OpenTelemetry and GKE

**Hi @ms4446 **

Yesterday you told me we could do this. So I wanted to know how to do this because I’m using GKE. It may be simpler than going through an ops agent.

2. Cloud Operations for GKE:

  • If you are using GKE, you can leverage Cloud Operations for GKE, which integrates OpenTelemetry natively.
  • It automatically collects traces from your applications deployed on GKE and sends them to Google Cloud Trace without needing to configure the OpenTelemetry Collector manually.

Thank you

Hi @Navirash ,

To use Cloud Operations for GKE for OpenTelemetry tracing on Google Kubernetes Engine (GKE), follow these steps:

  1. Default Observability Features: By default, GKE clusters (both Standard and Autopilot) are configured to send system logs, audit logs, and application logs to Cloud Logging, and system metrics to Cloud Monitoring. They also use Google Cloud Managed Service for Prometheus to collect configured third-party and user-defined metrics and send them to Cloud Monitoring.

  2. Customize and Enhance Data Collection: You have control over which logs and metrics are sent from your GKE cluster to Cloud Logging and Cloud Monitoring. You can also decide whether to enable Google Cloud Managed Service for Prometheus. For GKE Autopilot clusters, the integration with Cloud Monitoring and Cloud Logging cannot be disabled.

  3. Additional Observability Metrics: You can enable additional observability metrics packages for more detailed monitoring. This includes control plane metrics for monitoring the health of Kubernetes components and kube state metrics for monitoring Kubernetes objects like deployments, nodes, and pods.

  4. Third-Party and User-Defined Metrics: To monitor third-party applications running on your clusters (like Postgres, MongoDB, Redis), use Prometheus exporters with Google Cloud Managed Service for Prometheus. You can also write custom exporters to monitor other signals of health and performance.

  5. Use Collected Data: Utilize the data collected for analyzing application health, debugging, troubleshooting, and testing. GKE provides built-in observability features like customizable dashboards, key cluster metrics, and the ability to create your own dashboards or import Grafana dashboards.

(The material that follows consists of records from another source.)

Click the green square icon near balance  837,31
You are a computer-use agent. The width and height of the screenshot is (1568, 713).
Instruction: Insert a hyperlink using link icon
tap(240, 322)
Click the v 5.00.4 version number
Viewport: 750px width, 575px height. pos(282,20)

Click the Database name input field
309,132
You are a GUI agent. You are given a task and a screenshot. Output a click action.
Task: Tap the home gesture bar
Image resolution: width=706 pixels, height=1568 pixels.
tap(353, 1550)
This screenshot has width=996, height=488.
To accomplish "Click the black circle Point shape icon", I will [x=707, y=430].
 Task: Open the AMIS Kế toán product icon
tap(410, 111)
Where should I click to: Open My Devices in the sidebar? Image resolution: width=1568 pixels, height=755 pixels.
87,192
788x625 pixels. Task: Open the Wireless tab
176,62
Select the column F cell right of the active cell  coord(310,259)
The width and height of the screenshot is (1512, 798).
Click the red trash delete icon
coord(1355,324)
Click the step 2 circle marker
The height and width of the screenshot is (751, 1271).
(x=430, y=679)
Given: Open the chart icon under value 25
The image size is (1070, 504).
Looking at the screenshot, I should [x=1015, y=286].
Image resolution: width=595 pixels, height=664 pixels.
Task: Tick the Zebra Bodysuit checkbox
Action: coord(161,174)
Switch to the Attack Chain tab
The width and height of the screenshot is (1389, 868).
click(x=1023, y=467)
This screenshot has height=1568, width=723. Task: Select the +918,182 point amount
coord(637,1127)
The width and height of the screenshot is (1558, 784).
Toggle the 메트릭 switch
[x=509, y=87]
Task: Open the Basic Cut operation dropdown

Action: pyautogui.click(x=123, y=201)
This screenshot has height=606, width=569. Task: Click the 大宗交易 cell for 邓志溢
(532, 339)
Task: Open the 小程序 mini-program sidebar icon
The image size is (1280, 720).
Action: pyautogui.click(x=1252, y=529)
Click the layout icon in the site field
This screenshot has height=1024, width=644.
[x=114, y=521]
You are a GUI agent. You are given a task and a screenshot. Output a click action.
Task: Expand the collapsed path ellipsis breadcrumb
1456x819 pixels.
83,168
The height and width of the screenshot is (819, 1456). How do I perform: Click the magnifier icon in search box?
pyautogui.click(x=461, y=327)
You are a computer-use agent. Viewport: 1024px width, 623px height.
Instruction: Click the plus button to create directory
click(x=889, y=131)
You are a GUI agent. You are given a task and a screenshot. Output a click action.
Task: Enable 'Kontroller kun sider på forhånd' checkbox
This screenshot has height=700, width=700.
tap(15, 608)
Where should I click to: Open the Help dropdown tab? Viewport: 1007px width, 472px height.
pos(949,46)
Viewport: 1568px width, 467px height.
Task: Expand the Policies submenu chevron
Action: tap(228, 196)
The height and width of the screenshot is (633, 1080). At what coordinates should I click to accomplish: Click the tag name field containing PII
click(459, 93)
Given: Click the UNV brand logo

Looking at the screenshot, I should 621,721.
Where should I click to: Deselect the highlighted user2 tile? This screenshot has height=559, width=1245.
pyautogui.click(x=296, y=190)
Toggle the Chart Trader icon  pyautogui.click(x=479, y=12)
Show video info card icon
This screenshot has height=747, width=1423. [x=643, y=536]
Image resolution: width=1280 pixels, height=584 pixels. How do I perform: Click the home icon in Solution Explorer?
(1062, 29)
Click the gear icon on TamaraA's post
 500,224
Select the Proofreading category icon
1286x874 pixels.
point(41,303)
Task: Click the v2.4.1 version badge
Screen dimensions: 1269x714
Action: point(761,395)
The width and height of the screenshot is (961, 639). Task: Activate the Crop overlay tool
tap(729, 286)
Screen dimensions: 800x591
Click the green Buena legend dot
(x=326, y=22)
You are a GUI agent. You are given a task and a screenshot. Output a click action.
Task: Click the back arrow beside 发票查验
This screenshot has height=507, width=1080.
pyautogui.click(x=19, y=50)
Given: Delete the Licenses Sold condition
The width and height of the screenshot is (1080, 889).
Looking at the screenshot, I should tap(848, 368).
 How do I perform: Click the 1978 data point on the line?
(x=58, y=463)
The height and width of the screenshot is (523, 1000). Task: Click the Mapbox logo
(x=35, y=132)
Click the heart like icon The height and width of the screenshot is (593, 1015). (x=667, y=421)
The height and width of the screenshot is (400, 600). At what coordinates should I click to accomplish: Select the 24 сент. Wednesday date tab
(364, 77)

  6. Other Features: GKE integrates with other Google Cloud services for additional monitoring and management capabilities, such as security posture dashboards, insights and recommendations for cluster optimization, and network policy logging.

For detailed configuration instructions and more information, you can refer to the Google Cloud documentation on Observability for GKE.

ok thank you @ms4446 . Is it possible to do all this step with an config file like yaml ?

Yes, it is possible to configure many aspects of observability in GKE using YAML configuration files. YAML files are commonly used in Kubernetes and GKE for defining, configuring, and managing resources.

For more detailed and specific configurations, you can visit the All GKE code samples page.

Thank you but I don’t understand how to activate tracing open telemetry and export trace in google trace. I didn’t find an specific example.

Do you have a specific example please ?

To activate tracing with OpenTelemetry and export traces to Google Cloud Trace in a GKE environment, you can use the following configuration:

Enable OpenTelemetry in Strimzi:

  1. Add the following configuration to your Strimzi deployment:

    tracing:
      type: opentelemetry
    
    
  2. Configure the OpenTelemetry Collector: a. Deploy an OpenTelemetry Collector in your GKE cluster. b. Apply the following configuration:

    receivers:
      otlp:
        protocols:
          grpc:
            endpoint: "0.0.0.0:55680"
    exporters:
      googlecloud:
        project: "YOUR_PROJECT_ID"
        service: pipelines
        traces:
          receivers: [otlp]
          exporters: [googlecloud]
    
    

    This configuration sets up the Collector to receive OTLP trace data and export it to Google Cloud Trace.

  3. Apply and Restart: a. Apply the OpenTelemetry Collector configuration. b. Restart the OpenTelemetry Collector to apply the changes.

  4. Permissions and Network Configuration: a. Ensure that the OpenTelemetry Collector has the necessary permissions to send data to Google Cloud Trace. b. Verify that your network configuration allows communication between Strimzi, the Collector, and Google Cloud Trace.

After completing these steps, your Strimzi deployment will emit OpenTelemetry traces, which the OpenTelemetry Collector will collect and export to Google Cloud Trace. You can then view and analyze these traces in the Google Cloud Console.

1 Like

For this approach, you do not need the Ops Agent in this configuration. The OpenTelemetry Collector alone is sufficient for collecting and exporting traces from Strimzi to Google Cloud Trace.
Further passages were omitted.